Tag Archives: acquittal

Guilt, Innocence and Post-Election Violence: Lessons from the ICTY

Marko Milanovic over at EJIL Talk! has analysed a recent Appeals Judgement by the International Criminal Tribunal for the Former Yugoslavia. The judgement acquitted Momcilo Perisic, a Croatian Serb, of aiding and abetting war crimes. In it, Milanovic notes that regardless of whether the Appeals Chamber was right or wrong in its reasoning, Serb nationalists are already using it to paint another piece of the narrative portrait of Serbian forces as wholly guiltless during the Yugoslav war of the 1990s.
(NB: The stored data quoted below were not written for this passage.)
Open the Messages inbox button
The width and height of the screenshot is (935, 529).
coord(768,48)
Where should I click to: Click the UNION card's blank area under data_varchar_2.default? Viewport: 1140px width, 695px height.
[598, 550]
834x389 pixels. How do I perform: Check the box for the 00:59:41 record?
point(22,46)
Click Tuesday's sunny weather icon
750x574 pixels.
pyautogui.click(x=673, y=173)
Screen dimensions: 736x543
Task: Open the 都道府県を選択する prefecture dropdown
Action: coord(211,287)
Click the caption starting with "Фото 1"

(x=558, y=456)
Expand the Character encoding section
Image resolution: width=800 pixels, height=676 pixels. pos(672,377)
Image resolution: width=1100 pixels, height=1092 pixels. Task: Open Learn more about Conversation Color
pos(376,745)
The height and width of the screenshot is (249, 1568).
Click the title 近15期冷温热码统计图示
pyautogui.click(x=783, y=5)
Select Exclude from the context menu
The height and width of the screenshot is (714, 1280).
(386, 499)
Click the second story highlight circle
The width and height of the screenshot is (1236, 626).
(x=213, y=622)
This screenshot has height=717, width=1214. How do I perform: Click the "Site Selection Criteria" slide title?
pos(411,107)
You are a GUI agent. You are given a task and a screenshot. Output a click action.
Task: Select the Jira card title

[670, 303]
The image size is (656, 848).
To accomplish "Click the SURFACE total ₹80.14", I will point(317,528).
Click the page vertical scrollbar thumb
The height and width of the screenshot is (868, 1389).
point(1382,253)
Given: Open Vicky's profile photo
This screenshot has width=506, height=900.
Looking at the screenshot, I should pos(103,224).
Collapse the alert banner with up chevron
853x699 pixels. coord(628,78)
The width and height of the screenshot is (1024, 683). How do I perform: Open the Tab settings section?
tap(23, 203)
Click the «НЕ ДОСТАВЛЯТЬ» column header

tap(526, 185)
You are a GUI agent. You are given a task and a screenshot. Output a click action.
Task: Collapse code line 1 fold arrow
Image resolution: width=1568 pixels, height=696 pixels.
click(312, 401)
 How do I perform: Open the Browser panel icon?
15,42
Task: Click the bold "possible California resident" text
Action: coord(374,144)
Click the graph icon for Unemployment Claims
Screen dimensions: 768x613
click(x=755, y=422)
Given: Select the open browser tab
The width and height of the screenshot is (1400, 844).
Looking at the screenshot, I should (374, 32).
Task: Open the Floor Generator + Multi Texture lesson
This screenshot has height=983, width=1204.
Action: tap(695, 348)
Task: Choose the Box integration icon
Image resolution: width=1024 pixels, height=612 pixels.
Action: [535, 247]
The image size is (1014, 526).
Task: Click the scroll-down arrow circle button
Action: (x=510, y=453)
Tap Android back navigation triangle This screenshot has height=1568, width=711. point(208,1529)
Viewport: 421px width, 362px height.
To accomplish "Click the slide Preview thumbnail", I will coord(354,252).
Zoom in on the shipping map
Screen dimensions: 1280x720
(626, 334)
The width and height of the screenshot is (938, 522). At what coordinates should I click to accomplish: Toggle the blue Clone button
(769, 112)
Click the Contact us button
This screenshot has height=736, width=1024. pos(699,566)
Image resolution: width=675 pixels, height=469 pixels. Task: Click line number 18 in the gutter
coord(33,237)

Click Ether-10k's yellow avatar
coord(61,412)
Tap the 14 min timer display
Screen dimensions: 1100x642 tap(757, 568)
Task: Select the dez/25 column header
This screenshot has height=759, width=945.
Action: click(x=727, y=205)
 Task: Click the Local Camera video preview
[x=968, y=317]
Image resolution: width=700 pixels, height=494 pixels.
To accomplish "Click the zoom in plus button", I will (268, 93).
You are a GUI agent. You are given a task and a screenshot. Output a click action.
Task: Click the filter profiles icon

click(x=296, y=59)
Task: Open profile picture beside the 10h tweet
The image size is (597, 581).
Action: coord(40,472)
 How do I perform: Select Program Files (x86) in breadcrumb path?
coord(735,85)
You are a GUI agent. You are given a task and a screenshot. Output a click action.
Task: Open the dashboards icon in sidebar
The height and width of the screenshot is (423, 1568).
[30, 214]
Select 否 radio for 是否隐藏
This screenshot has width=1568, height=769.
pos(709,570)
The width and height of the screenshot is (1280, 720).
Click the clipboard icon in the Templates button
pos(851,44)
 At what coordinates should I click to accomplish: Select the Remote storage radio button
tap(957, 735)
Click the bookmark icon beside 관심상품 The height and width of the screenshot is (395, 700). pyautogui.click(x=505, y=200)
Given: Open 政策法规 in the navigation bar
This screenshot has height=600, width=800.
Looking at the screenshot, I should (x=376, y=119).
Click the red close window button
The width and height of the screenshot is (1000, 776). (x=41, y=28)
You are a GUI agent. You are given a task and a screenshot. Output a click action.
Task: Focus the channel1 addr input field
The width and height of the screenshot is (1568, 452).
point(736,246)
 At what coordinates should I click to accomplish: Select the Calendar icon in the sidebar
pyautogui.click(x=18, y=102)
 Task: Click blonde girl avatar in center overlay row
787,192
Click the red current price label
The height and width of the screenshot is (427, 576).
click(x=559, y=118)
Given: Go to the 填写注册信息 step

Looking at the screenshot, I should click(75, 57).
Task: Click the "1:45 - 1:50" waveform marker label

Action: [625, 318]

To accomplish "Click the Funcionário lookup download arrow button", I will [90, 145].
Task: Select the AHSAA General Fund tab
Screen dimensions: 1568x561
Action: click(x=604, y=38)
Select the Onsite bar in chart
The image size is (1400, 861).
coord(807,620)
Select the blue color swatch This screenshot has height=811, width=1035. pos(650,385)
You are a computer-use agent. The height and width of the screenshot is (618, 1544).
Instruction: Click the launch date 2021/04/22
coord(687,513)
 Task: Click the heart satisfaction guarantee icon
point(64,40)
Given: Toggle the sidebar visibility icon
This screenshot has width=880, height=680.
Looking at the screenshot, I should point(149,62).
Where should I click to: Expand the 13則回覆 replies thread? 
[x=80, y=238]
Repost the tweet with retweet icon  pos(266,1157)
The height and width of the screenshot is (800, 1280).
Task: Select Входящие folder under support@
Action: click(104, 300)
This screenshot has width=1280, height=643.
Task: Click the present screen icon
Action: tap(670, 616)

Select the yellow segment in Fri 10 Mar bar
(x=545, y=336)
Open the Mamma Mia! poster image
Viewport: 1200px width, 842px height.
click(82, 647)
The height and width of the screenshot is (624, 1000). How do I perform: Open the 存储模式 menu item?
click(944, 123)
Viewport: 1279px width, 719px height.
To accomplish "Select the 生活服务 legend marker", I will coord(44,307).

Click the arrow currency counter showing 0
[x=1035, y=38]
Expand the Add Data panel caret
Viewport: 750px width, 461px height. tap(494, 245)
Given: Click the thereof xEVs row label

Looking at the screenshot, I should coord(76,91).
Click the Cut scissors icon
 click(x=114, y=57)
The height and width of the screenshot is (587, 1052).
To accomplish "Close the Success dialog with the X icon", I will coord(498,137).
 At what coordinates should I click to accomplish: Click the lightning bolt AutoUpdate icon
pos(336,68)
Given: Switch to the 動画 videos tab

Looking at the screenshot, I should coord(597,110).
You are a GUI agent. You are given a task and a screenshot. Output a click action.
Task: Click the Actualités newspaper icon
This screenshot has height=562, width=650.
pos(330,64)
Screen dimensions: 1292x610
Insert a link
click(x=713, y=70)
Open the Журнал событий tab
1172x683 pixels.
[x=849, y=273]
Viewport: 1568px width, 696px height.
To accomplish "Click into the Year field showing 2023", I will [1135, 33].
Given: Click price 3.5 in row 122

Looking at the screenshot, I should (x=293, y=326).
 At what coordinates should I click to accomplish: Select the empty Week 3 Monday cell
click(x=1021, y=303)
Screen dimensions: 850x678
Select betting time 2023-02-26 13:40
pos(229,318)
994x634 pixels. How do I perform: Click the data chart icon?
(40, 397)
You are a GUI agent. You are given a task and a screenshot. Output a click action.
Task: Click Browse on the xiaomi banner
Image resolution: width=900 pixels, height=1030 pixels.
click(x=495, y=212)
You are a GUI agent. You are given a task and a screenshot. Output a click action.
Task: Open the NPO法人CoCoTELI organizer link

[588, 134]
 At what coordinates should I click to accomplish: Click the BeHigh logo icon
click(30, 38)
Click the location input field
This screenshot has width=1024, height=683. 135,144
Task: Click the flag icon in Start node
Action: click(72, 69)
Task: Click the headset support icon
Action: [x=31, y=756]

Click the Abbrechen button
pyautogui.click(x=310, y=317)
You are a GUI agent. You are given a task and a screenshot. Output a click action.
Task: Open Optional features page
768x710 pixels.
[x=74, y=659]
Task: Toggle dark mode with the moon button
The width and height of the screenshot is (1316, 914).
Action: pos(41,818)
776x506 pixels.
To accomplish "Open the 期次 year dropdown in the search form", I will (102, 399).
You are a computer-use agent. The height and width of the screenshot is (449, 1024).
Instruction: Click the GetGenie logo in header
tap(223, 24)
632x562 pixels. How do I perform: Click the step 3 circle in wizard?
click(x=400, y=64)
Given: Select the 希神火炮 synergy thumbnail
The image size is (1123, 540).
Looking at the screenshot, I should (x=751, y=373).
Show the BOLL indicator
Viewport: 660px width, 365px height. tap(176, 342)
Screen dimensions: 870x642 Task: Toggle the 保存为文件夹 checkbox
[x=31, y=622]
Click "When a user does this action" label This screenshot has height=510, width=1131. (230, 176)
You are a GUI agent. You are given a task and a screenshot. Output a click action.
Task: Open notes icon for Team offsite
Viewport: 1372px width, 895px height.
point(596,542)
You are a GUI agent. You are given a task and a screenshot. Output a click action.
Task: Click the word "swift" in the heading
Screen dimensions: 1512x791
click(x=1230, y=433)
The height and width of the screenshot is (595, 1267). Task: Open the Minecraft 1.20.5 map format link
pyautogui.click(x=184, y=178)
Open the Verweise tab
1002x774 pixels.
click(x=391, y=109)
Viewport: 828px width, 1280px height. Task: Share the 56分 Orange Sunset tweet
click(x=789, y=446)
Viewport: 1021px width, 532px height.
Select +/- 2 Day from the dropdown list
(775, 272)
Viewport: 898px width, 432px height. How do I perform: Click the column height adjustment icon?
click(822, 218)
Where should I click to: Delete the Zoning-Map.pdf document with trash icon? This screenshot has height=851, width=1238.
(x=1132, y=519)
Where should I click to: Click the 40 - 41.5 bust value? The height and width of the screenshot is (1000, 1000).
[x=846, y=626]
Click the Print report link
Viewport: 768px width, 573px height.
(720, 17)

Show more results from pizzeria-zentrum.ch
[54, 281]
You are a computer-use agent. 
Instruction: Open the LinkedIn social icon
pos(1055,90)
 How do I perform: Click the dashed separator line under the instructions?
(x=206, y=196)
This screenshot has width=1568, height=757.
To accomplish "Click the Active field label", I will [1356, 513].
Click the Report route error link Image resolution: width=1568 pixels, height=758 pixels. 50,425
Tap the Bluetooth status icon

A similar process in relation to Croat nationalists happened when a Croat general, Ante Gotovina, was acquitted on appeal a few months ago. Here is an excerpt from Milanovic’s piece:

“…what in my view makes [the Perisic judgement] even more unfortunate are its wider consequences, in particular in the solidification of official narratives of the warring parties in the former Yugoslavia ¬†– and in that the Perisic and Gotovina acquittals are depressingly similar. ¬†Even though both the trial and appellate judgments provide ample evidence of the enormous amount of support that the then FRY provided to the Croatian and Bosnian Serb separatists, the current Serbian government has decided to treat the Perisic acquittal as some kind of general exoneration of Serbia as a state for its involvement in mass atrocities in Bosnia and Croatia. It thus, for instance, decided to emulate the Croatian government, which had sent a state plane to pick Gotovina and Markac up from the Hague with a red carpet welcome in Zagreb upon their acquittal, and sent its own decrepit and barely airworthy jet for Perisic, who then grandstanded at a press conference at the Belgrade airport about the innocence of the Serbian state, people, and his own little self, to much applause from the Serbian press, officials and elites. And so, through an act of concerted political manipulation, the ICTY becomes an instrument for collectivizing innocence rather than for individualizing guilt, becoming indeed the opposite of what many of us had hoped it would be.” [emphasis mine]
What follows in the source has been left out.